We can explore this a bit with R. First, we are interested in missing data in temperature and rainfall data.
There are only a few thousand missing rainfall records, but 84754 rows of missing data for TMIN and TMAX. This is 32.0240916% of the rows! This is because there are large gaps in temperature records while rainfall records have continued for the same period.
NOAA_all_stations %>% dim## [1] 264657 14
cbind(
NOAA_all_stations %>% count(is.na(TMAX)),
NOAA_all_stations %>% count(is.na(TMIN)),
NOAA_all_stations %>% count(is.na(PRCP))
)We can inspect the percent missing per station. Some stations are missing over 80% of records, while several stations have very complete TMAX records while rainfall was recorded.
NOAA_all_stations %>%
group_by(NAME) %>%
count(isna_TMAX=!is.na(TMAX)) %>%
pivot_wider(NAME, values_from = n, names_from = isna_TMAX) %>%
mutate(percentage_missing = (`FALSE`/(`FALSE`+`TRUE`))*100) %>%
arrange(desc(percentage_missing))We want to know coverage for rainfall and temperature for each station.
What about specific for each kind of data?
For where data is available, we have complete records of rainfall. But temperature has large gaps for several stations.
dates_covered_by_stations <- NOAA_all_stations %>%
group_by(NAME) %>%
summarise(
minDate = min(DATE),
maxDate = max(DATE),
)
dates_covered <- dates_covered_by_stations %>%
ggplot(aes(NAME, ymin=minDate, ymax=maxDate)) +
geom_linerange() +
dark_theme_bw() +
theme(axis.text.x=element_text(angle=45,hjust=1)) +
xlab("Station Name") + ylab("Date range (Years)") +
ggtitle("Date range available for each station")
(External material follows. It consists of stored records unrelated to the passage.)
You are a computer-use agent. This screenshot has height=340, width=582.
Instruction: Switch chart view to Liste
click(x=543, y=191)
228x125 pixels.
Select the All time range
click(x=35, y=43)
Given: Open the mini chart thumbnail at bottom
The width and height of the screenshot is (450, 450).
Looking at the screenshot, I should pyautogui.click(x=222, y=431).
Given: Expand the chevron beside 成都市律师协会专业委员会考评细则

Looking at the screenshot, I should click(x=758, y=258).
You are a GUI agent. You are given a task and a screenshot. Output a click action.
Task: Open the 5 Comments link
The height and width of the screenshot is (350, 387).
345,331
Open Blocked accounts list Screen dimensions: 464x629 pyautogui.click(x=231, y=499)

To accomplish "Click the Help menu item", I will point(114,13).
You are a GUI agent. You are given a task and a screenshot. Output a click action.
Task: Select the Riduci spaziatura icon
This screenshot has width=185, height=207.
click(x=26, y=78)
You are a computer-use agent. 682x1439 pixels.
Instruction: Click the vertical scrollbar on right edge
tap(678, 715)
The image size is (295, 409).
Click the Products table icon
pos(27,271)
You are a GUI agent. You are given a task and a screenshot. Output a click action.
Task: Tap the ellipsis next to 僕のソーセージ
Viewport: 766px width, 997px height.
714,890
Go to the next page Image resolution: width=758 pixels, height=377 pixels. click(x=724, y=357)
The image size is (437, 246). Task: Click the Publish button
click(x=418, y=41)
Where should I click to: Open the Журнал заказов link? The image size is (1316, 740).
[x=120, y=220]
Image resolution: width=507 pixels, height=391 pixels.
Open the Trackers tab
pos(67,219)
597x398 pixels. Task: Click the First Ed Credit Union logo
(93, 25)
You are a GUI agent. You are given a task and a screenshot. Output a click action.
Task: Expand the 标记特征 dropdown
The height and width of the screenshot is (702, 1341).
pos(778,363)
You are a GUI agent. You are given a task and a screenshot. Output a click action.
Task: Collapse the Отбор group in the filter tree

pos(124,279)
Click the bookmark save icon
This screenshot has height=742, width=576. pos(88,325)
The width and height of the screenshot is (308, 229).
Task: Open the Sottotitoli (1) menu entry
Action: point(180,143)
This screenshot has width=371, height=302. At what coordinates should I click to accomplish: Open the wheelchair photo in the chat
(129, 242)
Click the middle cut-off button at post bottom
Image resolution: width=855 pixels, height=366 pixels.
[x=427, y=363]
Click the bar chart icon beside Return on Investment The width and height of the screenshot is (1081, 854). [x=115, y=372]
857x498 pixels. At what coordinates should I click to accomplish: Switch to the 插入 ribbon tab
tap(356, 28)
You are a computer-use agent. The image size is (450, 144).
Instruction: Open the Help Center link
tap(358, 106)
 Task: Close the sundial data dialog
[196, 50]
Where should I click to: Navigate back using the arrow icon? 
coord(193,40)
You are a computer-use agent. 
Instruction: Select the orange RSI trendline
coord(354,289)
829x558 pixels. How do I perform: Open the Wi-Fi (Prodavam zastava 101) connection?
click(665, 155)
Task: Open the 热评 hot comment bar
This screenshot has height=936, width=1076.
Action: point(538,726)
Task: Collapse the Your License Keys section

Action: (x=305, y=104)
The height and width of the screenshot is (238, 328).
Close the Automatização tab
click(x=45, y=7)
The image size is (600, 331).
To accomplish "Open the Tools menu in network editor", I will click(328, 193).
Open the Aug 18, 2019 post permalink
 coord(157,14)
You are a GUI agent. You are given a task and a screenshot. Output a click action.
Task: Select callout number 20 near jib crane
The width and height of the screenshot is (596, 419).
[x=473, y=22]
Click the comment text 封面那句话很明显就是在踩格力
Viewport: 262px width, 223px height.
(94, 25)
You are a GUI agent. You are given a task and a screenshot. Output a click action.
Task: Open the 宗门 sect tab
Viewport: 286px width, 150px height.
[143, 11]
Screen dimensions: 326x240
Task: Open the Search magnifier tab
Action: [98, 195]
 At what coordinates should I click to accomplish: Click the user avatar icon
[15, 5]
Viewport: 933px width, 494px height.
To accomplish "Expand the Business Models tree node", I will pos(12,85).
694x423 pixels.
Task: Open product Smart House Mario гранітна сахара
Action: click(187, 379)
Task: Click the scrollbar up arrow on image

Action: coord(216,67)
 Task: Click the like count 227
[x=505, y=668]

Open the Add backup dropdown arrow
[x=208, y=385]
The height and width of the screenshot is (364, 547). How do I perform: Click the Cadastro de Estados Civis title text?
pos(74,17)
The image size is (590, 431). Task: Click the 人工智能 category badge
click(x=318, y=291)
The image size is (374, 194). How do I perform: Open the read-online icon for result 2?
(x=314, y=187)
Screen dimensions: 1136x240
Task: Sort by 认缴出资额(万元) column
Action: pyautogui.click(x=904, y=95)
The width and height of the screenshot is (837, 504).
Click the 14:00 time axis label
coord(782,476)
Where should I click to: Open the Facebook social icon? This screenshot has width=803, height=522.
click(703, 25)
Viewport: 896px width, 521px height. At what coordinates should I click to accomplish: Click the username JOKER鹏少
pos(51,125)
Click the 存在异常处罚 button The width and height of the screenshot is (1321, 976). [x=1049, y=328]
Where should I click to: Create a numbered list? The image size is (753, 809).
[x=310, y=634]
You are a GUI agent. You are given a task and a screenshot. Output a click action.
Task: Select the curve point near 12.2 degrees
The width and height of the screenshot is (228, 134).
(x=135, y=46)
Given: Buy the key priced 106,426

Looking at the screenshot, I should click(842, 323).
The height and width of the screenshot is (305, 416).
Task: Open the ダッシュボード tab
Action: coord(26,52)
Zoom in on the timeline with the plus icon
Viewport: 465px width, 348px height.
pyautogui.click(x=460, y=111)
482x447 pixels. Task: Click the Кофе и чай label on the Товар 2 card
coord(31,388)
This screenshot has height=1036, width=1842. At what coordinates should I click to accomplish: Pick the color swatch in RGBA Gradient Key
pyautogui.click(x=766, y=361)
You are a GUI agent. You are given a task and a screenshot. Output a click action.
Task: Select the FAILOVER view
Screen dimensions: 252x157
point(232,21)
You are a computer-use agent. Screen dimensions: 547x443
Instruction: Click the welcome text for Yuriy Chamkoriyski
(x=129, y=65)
dates_covered_by_variable <- NOAA_all_stations %>%
pivot_longer(c(TMAX,TMIN,PRCP), names_to = "measurement") %>%
# filter(NAME == "ROTTNEST ISLAND LIGHTHOUSE, AS") %>%
ggplot(aes(measurement, DATE, colour=!is.na(value))) +
geom_point() +
dark_theme_bw() +
facet_wrap(vars(NAME)) +
ggtitle("Dates where values are available for each station")
dates_covered + dates_covered_by_variableWe can do some quick checks using the non-filtered data. But we will need to use filtered data to ensure robust modelling later.
We can get some statistics for each year and then quickly graph to see how these differ between stations. We can see that rainfall totals trend downwards each year for most stations but there are some exceptions.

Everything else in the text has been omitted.